Tally how many lines of the rows below contain the string "section", matching case exactly. Give only the number.

── TASK INPUT

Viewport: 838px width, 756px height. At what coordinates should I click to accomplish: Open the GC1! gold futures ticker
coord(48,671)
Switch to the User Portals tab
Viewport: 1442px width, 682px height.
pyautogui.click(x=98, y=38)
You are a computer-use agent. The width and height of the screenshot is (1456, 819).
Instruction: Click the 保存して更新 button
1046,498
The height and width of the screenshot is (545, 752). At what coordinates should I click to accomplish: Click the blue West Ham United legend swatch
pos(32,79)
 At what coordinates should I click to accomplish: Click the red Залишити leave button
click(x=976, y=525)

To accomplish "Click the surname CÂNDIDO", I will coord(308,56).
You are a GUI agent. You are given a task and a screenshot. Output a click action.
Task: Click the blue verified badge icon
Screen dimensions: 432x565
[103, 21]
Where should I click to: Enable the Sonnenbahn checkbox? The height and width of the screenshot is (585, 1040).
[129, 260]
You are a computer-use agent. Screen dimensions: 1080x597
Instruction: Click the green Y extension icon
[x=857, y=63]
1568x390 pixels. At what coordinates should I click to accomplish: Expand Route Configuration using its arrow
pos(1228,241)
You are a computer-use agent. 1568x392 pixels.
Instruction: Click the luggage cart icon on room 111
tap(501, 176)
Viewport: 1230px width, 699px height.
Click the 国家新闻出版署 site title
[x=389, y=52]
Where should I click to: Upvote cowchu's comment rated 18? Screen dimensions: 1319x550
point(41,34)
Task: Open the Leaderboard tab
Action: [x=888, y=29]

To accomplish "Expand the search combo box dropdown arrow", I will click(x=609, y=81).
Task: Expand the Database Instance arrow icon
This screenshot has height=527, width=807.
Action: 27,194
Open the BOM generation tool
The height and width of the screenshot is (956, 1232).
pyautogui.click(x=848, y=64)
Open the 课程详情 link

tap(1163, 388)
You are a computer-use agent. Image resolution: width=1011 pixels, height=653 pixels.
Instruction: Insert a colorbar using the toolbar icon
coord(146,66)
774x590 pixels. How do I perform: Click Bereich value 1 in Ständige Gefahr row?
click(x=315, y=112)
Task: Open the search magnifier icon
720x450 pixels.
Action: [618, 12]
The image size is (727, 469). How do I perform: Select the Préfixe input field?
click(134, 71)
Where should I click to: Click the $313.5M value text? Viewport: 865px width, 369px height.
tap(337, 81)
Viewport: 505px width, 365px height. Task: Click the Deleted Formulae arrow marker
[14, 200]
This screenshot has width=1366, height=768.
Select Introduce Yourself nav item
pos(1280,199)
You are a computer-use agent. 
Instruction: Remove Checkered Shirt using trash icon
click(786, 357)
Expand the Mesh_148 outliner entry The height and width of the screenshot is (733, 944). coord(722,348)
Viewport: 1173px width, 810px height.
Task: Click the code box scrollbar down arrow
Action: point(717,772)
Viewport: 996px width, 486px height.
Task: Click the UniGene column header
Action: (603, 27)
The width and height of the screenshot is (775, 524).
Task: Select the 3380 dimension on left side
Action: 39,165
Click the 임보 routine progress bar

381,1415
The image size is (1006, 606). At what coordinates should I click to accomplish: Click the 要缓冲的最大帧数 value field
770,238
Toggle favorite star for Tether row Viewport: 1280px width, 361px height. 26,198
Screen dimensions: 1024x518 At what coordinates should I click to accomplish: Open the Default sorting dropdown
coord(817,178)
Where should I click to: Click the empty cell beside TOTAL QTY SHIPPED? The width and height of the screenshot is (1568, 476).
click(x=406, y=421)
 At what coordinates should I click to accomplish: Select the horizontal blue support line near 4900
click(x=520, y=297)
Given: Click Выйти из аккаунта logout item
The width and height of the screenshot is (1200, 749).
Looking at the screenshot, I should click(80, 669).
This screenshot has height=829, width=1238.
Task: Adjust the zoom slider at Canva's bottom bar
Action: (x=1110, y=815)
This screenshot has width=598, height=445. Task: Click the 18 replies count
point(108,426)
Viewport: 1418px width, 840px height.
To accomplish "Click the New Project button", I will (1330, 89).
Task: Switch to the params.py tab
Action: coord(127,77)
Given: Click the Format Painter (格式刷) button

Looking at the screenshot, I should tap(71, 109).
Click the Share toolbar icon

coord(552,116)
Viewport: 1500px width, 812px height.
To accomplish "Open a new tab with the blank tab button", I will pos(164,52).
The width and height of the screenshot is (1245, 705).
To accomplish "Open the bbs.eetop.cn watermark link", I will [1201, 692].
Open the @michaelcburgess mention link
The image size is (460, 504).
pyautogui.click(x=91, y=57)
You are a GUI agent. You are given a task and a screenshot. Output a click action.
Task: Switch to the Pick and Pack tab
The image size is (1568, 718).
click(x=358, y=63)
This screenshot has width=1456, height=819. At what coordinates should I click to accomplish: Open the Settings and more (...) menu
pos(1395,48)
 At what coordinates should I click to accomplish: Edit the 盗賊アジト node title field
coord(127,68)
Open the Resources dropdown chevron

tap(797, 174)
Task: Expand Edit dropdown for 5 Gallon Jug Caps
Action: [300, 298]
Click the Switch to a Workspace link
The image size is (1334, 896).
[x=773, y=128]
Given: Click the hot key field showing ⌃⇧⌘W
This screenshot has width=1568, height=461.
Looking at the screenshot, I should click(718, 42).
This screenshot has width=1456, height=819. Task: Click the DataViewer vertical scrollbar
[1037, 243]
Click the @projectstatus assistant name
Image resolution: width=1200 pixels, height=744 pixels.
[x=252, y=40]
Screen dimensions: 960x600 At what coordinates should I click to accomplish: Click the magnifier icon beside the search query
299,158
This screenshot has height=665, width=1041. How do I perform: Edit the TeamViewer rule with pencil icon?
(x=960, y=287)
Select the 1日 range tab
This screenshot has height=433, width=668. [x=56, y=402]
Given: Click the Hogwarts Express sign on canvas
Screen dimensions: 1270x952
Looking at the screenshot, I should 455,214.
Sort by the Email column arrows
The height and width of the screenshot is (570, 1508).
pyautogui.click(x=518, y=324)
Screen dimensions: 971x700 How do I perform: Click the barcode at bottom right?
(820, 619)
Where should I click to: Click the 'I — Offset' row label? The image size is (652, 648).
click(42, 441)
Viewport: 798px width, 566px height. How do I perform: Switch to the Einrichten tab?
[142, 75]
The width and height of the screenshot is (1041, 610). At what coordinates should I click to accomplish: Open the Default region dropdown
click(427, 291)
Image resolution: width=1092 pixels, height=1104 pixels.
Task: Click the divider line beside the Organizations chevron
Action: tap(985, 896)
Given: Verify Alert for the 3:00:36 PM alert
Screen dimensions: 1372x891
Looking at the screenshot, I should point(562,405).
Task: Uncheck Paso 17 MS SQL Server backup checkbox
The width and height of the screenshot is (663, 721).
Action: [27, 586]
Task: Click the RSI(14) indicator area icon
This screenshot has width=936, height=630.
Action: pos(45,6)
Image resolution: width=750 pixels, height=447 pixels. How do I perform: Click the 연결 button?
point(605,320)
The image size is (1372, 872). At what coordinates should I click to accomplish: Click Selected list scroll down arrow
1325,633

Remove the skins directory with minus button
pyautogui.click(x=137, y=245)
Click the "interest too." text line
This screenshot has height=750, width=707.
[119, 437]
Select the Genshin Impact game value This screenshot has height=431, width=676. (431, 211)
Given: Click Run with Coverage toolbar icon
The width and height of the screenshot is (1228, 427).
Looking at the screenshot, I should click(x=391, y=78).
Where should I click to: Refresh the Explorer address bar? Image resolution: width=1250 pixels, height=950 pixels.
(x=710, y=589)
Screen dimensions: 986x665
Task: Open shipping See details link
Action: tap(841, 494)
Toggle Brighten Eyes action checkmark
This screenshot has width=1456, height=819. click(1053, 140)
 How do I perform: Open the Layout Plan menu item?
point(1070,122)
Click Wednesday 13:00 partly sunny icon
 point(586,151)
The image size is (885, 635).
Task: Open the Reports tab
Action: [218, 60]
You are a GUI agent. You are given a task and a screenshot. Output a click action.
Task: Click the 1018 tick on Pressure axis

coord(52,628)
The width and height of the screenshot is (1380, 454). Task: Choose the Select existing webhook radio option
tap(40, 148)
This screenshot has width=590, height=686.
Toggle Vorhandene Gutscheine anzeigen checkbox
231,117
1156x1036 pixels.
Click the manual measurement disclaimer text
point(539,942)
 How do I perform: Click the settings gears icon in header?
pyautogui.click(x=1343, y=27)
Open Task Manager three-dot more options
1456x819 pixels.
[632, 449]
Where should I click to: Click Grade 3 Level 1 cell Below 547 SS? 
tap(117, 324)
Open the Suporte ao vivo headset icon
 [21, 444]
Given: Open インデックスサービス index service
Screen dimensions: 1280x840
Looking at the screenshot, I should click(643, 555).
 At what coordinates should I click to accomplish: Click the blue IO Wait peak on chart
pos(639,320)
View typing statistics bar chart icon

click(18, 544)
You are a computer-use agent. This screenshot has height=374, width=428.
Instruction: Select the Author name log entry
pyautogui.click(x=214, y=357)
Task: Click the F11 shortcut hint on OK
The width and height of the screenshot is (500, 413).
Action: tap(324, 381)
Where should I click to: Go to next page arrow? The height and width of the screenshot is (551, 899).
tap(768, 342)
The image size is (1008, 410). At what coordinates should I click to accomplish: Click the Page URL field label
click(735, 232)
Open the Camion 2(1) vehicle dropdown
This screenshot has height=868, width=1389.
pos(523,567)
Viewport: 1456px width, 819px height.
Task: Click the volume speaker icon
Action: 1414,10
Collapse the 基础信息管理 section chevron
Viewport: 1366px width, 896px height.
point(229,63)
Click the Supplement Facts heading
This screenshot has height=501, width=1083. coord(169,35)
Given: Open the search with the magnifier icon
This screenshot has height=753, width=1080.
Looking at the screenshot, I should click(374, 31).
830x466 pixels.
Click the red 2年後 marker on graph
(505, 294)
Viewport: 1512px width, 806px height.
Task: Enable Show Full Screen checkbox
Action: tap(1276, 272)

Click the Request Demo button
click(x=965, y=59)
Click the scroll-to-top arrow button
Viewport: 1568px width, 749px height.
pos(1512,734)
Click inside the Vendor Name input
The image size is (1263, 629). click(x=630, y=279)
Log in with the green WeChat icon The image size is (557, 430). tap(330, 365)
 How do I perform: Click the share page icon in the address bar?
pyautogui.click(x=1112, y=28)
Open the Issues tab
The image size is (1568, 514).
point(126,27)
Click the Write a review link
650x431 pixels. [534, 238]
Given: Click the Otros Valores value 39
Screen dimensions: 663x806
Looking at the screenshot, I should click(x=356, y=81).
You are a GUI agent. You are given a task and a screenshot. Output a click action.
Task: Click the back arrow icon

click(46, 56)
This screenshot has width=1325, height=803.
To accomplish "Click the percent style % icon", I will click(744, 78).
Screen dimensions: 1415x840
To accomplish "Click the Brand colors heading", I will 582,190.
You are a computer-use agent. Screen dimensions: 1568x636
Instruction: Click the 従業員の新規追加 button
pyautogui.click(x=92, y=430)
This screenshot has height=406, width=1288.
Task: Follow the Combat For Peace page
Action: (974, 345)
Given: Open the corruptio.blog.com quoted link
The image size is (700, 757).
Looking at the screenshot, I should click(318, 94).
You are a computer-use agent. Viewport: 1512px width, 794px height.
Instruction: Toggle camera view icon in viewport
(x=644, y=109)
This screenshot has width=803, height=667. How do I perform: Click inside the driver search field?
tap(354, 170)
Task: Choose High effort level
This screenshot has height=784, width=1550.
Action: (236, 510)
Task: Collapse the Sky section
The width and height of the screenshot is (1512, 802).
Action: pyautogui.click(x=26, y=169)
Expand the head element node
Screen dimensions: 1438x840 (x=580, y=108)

────

» OUTPUT FOR THIS EXERCISE
2